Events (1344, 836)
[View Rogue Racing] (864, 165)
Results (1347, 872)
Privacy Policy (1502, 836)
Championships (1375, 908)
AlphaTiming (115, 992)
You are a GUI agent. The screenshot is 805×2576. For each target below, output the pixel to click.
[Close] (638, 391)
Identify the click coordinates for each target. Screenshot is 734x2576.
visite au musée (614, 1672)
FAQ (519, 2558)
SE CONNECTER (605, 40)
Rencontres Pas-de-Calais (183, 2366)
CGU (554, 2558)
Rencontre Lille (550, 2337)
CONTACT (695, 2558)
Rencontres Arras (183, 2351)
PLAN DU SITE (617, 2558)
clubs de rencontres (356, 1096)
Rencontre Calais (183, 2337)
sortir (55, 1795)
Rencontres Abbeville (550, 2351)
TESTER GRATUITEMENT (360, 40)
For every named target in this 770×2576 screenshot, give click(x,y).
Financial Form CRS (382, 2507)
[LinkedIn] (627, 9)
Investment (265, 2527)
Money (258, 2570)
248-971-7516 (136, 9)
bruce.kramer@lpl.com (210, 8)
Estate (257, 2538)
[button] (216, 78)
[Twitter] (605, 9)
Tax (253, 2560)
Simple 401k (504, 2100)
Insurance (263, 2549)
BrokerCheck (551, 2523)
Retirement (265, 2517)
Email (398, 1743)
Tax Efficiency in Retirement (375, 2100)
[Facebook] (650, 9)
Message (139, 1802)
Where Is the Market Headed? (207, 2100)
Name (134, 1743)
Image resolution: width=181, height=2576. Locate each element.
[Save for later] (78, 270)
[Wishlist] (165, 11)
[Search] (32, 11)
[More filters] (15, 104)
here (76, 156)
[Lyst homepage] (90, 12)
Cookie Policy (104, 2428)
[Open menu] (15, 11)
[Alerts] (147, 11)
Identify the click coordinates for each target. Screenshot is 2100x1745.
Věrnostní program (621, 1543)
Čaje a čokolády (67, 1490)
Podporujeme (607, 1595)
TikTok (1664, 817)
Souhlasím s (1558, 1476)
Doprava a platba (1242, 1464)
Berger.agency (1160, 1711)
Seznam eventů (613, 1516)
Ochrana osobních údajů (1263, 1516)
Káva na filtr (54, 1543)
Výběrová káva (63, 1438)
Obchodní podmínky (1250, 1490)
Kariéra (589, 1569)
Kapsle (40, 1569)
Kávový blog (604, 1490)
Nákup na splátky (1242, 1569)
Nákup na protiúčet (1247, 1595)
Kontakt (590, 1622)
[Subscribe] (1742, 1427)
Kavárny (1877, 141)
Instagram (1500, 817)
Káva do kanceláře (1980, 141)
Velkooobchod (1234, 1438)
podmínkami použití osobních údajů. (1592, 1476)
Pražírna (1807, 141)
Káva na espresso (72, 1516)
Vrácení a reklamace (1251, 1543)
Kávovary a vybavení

····················

# Task item
Word for word, write out all of the data above.

# Exercise solution
Events (1344, 836)
[View Rogue Racing] (864, 165)
Results (1347, 872)
Privacy Policy (1502, 836)
Championships (1375, 908)
AlphaTiming (115, 992)
You are a GUI agent. The screenshot is 805×2576. For each target below, output the pixel to click.
[Close] (638, 391)
Identify the click coordinates for each target. Screenshot is 734x2576.
visite au musée (614, 1672)
FAQ (519, 2558)
SE CONNECTER (605, 40)
Rencontres Pas-de-Calais (183, 2366)
CGU (554, 2558)
Rencontre Lille (550, 2337)
CONTACT (695, 2558)
Rencontres Arras (183, 2351)
PLAN DU SITE (617, 2558)
clubs de rencontres (356, 1096)
Rencontre Calais (183, 2337)
sortir (55, 1795)
Rencontres Abbeville (550, 2351)
TESTER GRATUITEMENT (360, 40)
For every named target in this 770×2576 screenshot, give click(x,y).
Financial Form CRS (382, 2507)
[LinkedIn] (627, 9)
Investment (265, 2527)
Money (258, 2570)
248-971-7516 (136, 9)
bruce.kramer@lpl.com (210, 8)
Estate (257, 2538)
[button] (216, 78)
[Twitter] (605, 9)
Tax (253, 2560)
Simple 401k (504, 2100)
Insurance (263, 2549)
BrokerCheck (551, 2523)
Retirement (265, 2517)
Email (398, 1743)
Tax Efficiency in Retirement (375, 2100)
[Facebook] (650, 9)
Message (139, 1802)
Where Is the Market Headed? (207, 2100)
Name (134, 1743)
Image resolution: width=181, height=2576. Locate each element.
[Save for later] (78, 270)
[Wishlist] (165, 11)
[Search] (32, 11)
[More filters] (15, 104)
here (76, 156)
[Lyst homepage] (90, 12)
Cookie Policy (104, 2428)
[Open menu] (15, 11)
[Alerts] (147, 11)
Identify the click coordinates for each target. Screenshot is 2100x1745.
Věrnostní program (621, 1543)
Čaje a čokolády (67, 1490)
Podporujeme (607, 1595)
TikTok (1664, 817)
Souhlasím s (1558, 1476)
Doprava a platba (1242, 1464)
Berger.agency (1160, 1711)
Seznam eventů (613, 1516)
Ochrana osobních údajů (1263, 1516)
Káva na filtr (54, 1543)
Výběrová káva (63, 1438)
Obchodní podmínky (1250, 1490)
Kariéra (589, 1569)
Kapsle (40, 1569)
Kávový blog (604, 1490)
Nákup na splátky (1242, 1569)
Nákup na protiúčet (1247, 1595)
Kontakt (590, 1622)
[Subscribe] (1742, 1427)
Kavárny (1877, 141)
Instagram (1500, 817)
Káva do kanceláře (1980, 141)
Velkooobchod (1234, 1438)
podmínkami použití osobních údajů. (1592, 1476)
Pražírna (1807, 141)
Káva na espresso (72, 1516)
Vrácení a reklamace (1251, 1543)
Kávovary a vybavení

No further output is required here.